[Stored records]
**********
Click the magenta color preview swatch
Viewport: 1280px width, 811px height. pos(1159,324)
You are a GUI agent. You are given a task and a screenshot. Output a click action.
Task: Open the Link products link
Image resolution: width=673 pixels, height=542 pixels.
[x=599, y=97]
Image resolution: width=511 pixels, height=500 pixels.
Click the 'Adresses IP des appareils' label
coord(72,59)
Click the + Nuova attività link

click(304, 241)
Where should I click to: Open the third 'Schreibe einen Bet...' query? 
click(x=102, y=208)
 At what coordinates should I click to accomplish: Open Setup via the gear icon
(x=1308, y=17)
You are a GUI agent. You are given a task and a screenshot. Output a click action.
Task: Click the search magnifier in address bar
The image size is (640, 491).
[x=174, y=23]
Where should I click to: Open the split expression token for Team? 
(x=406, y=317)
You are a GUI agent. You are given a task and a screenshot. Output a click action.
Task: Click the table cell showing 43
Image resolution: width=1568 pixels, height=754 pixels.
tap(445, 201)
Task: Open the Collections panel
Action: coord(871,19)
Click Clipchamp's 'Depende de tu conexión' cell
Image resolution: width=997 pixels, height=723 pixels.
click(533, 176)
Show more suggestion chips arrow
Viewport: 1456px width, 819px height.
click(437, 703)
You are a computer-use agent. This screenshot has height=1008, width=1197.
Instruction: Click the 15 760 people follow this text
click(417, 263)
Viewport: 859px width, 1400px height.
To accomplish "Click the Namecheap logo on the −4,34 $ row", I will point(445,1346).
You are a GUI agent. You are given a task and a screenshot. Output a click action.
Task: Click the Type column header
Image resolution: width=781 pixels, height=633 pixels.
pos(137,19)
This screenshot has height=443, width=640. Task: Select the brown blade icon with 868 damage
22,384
**********
** What the task asks **
Retype the entries word for word.

** Response to this exercise **
Click the magenta color preview swatch
Viewport: 1280px width, 811px height. pos(1159,324)
You are a GUI agent. You are given a task and a screenshot. Output a click action.
Task: Open the Link products link
Image resolution: width=673 pixels, height=542 pixels.
[x=599, y=97]
Image resolution: width=511 pixels, height=500 pixels.
Click the 'Adresses IP des appareils' label
coord(72,59)
Click the + Nuova attività link

click(304, 241)
Where should I click to: Open the third 'Schreibe einen Bet...' query? 
click(x=102, y=208)
 At what coordinates should I click to accomplish: Open Setup via the gear icon
(x=1308, y=17)
You are a GUI agent. You are given a task and a screenshot. Output a click action.
Task: Click the search magnifier in address bar
The image size is (640, 491).
[x=174, y=23]
Where should I click to: Open the split expression token for Team? 
(x=406, y=317)
You are a GUI agent. You are given a task and a screenshot. Output a click action.
Task: Click the table cell showing 43
Image resolution: width=1568 pixels, height=754 pixels.
tap(445, 201)
Task: Open the Collections panel
Action: coord(871,19)
Click Clipchamp's 'Depende de tu conexión' cell
Image resolution: width=997 pixels, height=723 pixels.
click(533, 176)
Show more suggestion chips arrow
Viewport: 1456px width, 819px height.
click(437, 703)
You are a computer-use agent. This screenshot has height=1008, width=1197.
Instruction: Click the 15 760 people follow this text
click(417, 263)
Viewport: 859px width, 1400px height.
To accomplish "Click the Namecheap logo on the −4,34 $ row", I will point(445,1346).
You are a GUI agent. You are given a task and a screenshot. Output a click action.
Task: Click the Type column header
Image resolution: width=781 pixels, height=633 pixels.
pos(137,19)
This screenshot has height=443, width=640. Task: Select the brown blade icon with 868 damage
22,384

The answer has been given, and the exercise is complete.